§ **THINGS TO DO**:
1. In the plasma generator description, what restrains the voltage drop at common connection B when condenser 4 discharges?
2. Write the next part of the plasma generator description, continuing after its final sentence.

§ **DOCUMENT SEGMENT**:
════════════════

In the plasma generating apparatus configured above, when the electric discharge occurs between electrode 1 and common electrode 3, the discharge occurs at condenser 4 of electrode 1 side. The electric discharge phenomenon of this time is shown as the wave pattern model diagram of FIG. 2 (A-1). The charge voltage 20 of condenser 4 suddenly falls from discharge point a as shown in said diagram. At this time, by means of coil 5 interposed near common connection B, the voltage drop of the common connection B is restrained. At the time of discharge of condenser 4, the behavior of condenser 6 of other electrode 2 is shown in FIG. 2 (A-2). As the voltage drop at common connection B is restrained by means of coil 5 at the time of said discharge, the charge voltage 22 of condenser 6 falls only a little and is held at dischargeable electric potential during discharging of condenser 4 from electric discharge point a as shown by numeral 23, so that the discharge of condenser 6 occurs at discharge point b as shown by numeral 24. Therefore, immediately after discharge between electrode 1 and common electrode 3, the discharge between electrode 2 and common electrode 3 is induced. After that time, the voltage turns over, and by repeating such charging and discharging, the continual plasma generation is enabled due to electrode 1 and common electrode 3, and electrode 2 and common electrode 3. In addition, in unused time, bypass resistance for preventing the electric shock based on the remaining charge of each condenser may be connected in parallel to condenser 4 and 6.

As described above, according to the plasma generating apparatus constituted above, the plasma generation by two electrode pairs can be performed smoothly by means of single alternating high voltage generating circuit. Therefore, the plasma generating apparatus suitable for a large quantity of plasma generation can be composed cheaply without jumboizing.

════════════════

§ **EXERCISE DATA**:
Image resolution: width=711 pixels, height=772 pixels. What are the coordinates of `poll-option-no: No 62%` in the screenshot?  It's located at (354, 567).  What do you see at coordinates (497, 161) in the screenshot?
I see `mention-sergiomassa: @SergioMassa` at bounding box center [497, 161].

════════════════

§ **PER-TASK ANSWERS**:
1. Coil 5, which is placed near common connection B.

2.
FIG. 3 is the outlined schematic diagram of the compounded plasma generating apparatus which id adjacently provided four pairs of electrode pair. The high frequency pulse voltage of power supply circuit 58 is introduced into the primary coil 56 of high frequency transformer 55, and the raised voltage is output as alternating high voltage from the secondary coil 57. Four electrodes 40 to 43 are connected in common to one output side of secondary coil 57, and the other output side is grounded. The electrodes 40, 43 are disposed so as to face with the ground side electrode 44, 46, respectively. The electrodes 41, 42 are disposed to face with the ground side common electrode 45. The LC series circuits such as condenser 47 and coil 51, condenser 48 and coil 52, condenser 49 and coil 53,and condenser 50 and coil 54 are interposed between each of electrodes 40 to 43 and secondary coil 57, respectively.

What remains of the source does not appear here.